** START PROVIDED RECORDS **

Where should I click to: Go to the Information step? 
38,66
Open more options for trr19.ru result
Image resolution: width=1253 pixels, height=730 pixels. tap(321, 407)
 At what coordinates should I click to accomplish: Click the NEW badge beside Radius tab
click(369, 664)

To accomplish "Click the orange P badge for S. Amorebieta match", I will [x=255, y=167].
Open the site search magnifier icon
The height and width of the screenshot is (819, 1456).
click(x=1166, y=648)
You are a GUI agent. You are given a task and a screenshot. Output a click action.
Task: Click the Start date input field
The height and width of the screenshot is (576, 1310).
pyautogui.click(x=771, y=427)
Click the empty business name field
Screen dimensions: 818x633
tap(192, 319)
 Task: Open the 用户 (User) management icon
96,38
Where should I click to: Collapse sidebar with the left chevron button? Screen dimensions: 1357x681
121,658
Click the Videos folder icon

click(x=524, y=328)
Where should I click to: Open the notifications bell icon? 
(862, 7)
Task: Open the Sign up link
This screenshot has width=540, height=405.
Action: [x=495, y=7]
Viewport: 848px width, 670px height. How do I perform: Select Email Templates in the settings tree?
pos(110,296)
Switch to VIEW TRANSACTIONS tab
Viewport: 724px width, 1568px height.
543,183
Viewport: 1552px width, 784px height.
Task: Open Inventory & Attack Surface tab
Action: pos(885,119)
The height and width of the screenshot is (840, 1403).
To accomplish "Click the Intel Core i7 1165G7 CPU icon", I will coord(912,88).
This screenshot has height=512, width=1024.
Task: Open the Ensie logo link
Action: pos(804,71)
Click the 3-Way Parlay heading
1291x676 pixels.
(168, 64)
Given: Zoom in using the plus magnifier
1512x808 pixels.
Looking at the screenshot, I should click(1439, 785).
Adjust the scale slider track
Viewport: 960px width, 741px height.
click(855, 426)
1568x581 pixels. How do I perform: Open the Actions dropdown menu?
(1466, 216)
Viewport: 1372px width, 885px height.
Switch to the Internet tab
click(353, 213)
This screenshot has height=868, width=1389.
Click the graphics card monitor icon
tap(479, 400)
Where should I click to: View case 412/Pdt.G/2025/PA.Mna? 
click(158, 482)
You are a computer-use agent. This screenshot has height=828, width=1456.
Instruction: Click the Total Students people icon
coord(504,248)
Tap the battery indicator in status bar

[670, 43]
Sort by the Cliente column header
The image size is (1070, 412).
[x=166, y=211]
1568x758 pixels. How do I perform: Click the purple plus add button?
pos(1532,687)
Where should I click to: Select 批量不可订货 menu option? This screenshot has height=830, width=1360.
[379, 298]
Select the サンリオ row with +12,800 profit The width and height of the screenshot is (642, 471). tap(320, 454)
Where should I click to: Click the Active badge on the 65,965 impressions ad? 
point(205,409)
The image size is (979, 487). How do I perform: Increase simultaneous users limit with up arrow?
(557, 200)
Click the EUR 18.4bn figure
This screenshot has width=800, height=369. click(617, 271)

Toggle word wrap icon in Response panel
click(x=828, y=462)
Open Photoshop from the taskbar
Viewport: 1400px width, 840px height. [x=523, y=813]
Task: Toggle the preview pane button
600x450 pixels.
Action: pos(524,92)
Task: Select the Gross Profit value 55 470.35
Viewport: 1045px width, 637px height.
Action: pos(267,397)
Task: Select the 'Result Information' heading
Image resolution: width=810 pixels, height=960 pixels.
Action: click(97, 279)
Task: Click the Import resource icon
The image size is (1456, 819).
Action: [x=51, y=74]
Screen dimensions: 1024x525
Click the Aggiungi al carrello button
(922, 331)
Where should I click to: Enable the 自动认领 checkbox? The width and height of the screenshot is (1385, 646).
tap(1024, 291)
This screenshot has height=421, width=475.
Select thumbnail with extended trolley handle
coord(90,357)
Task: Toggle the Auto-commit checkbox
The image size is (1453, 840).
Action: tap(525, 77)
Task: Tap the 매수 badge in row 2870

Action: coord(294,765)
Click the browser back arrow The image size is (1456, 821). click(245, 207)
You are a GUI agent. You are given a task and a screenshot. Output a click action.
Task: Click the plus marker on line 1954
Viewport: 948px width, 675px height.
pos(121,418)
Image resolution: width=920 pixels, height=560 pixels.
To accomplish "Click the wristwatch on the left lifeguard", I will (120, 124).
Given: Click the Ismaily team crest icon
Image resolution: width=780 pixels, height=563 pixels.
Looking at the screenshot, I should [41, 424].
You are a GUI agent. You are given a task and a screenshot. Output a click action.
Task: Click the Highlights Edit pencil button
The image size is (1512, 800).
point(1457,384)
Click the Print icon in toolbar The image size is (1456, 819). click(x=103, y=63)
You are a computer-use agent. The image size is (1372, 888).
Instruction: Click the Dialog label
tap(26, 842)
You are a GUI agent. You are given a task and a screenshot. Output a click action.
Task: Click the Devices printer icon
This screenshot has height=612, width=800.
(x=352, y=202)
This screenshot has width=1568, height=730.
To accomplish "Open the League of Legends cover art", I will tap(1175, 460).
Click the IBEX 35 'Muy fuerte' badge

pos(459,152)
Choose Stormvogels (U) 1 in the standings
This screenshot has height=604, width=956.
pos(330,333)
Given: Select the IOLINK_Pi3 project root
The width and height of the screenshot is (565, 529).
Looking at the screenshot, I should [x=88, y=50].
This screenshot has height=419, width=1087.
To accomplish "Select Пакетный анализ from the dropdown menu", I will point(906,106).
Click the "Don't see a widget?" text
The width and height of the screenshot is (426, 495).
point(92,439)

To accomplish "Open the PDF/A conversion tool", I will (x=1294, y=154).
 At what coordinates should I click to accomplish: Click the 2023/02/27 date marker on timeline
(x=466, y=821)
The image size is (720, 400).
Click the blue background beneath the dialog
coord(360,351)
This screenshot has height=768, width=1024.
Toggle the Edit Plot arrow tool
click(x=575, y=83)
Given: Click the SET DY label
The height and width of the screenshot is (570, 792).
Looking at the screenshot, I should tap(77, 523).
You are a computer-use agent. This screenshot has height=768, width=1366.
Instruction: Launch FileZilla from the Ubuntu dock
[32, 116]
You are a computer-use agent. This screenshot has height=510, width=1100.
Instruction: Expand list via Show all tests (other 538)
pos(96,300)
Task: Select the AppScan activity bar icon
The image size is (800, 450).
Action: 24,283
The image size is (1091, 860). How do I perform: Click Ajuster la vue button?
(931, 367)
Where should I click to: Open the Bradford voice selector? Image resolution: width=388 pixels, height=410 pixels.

** END PROVIDED RECORDS **

THE REQUEST: Could you change "FileZilla" to "Firefox" in the data from the line with "Click the IBEX 35 'Muy fuerte' badge" up to and including the last line, leaving everything else the same?

SOLUTION FOR THIS EXERCISE:
Click the IBEX 35 'Muy fuerte' badge

pos(459,152)
Choose Stormvogels (U) 1 in the standings
This screenshot has height=604, width=956.
pos(330,333)
Given: Select the IOLINK_Pi3 project root
The width and height of the screenshot is (565, 529).
Looking at the screenshot, I should [x=88, y=50].
This screenshot has height=419, width=1087.
To accomplish "Select Пакетный анализ from the dropdown menu", I will point(906,106).
Click the "Don't see a widget?" text
The width and height of the screenshot is (426, 495).
point(92,439)

To accomplish "Open the PDF/A conversion tool", I will (x=1294, y=154).
 At what coordinates should I click to accomplish: Click the 2023/02/27 date marker on timeline
(x=466, y=821)
The image size is (720, 400).
Click the blue background beneath the dialog
coord(360,351)
This screenshot has height=768, width=1024.
Toggle the Edit Plot arrow tool
click(x=575, y=83)
Given: Click the SET DY label
The height and width of the screenshot is (570, 792).
Looking at the screenshot, I should tap(77, 523).
You are a computer-use agent. This screenshot has height=768, width=1366.
Instruction: Launch Firefox from the Ubuntu dock
[32, 116]
You are a computer-use agent. This screenshot has height=510, width=1100.
Instruction: Expand list via Show all tests (other 538)
pos(96,300)
Task: Select the AppScan activity bar icon
The image size is (800, 450).
Action: 24,283
The image size is (1091, 860). How do I perform: Click Ajuster la vue button?
(931, 367)
Where should I click to: Open the Bradford voice selector? Image resolution: width=388 pixels, height=410 pixels.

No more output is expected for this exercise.